Fermi wasn't successful until second-generation products were released, most obviously the GTX460 and GT430, reasonably priced cards with quality drivers and low power consumption. But it took over a year for nVidia to release those, and it will take over a year for ATI to make this architecture shine.
Samus
RE: Meh by kyuu on Thursday, December 22, 2011
Wat? The only thing there might be an issue with is drivers. As far as power consumption goes, this should be better than Cayman.
kyuu
RE: Meh by CeriseCogburn on Sunday, March 11, 2012
He's saying the 28mn node will have further power improvements. Take it as an amd compliment - rather you should have.
CeriseCogburn
RE: Meh by StriderTR on Thursday, December 22, 2011
EA/Dice are just as heavily sponsored by AMD, more in fact. Not sure where your getting your information, but its .. well ... wrong. Nvidia bought the rights to advertize the game with their hardware, AMD is heavily sponsoring BF3 and related material. Example, The Controller.

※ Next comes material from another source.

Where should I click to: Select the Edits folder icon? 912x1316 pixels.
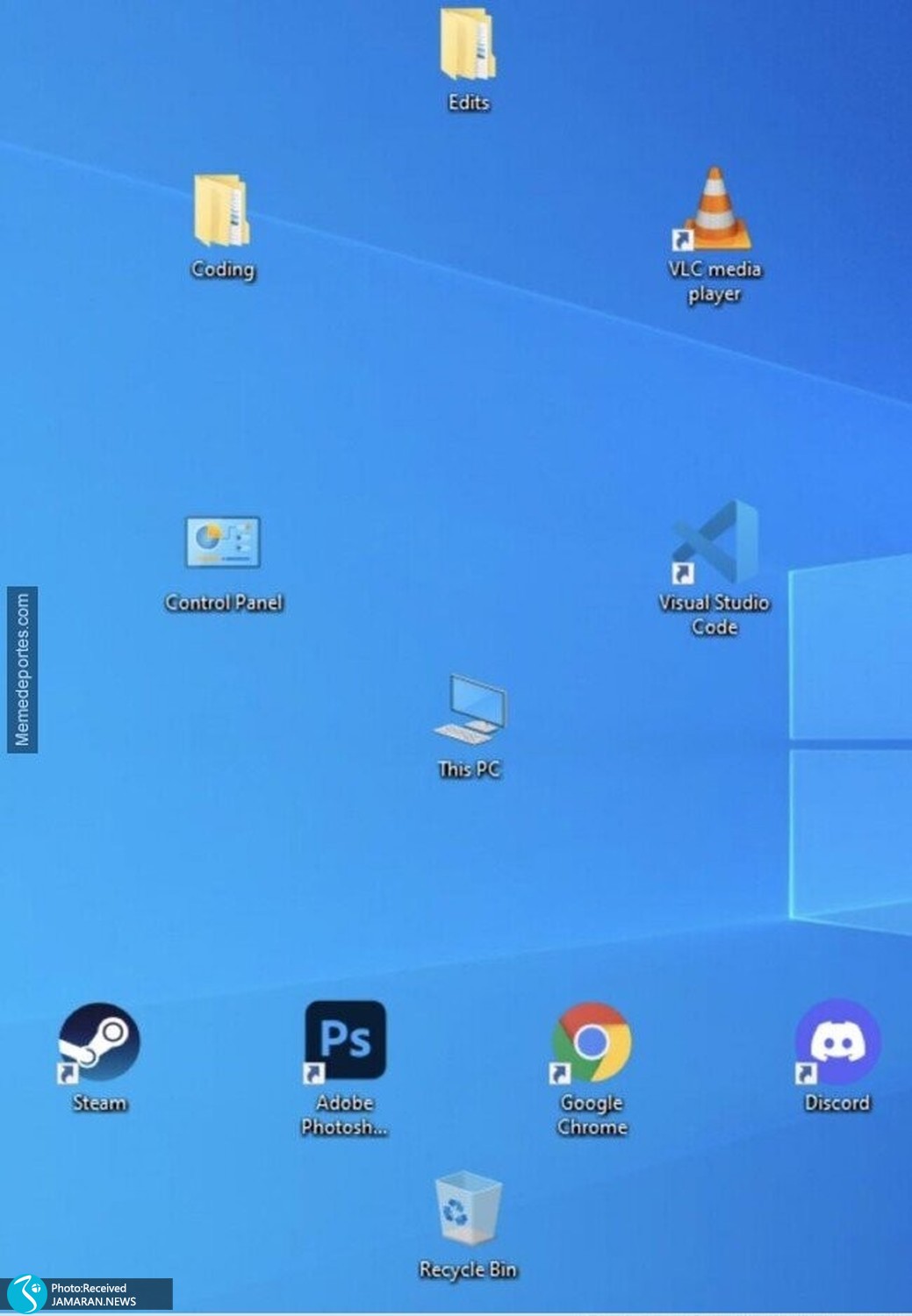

Also, the GTX 580 and HD 6970 perform within a few FPS of each other on BF3. I run dual 6970's, by buddy runs dual 580's, we are almost always within 2 FPS of one and other at any given time.

AMD will have the new architecture "shining" in far under a year. They have been focused on it for a long time already.

Simple bottom line, both Nvidia and AMD make world class cards these days. No matter your preference, you have cards to choose from that will rock any games on the planet for a long time to come.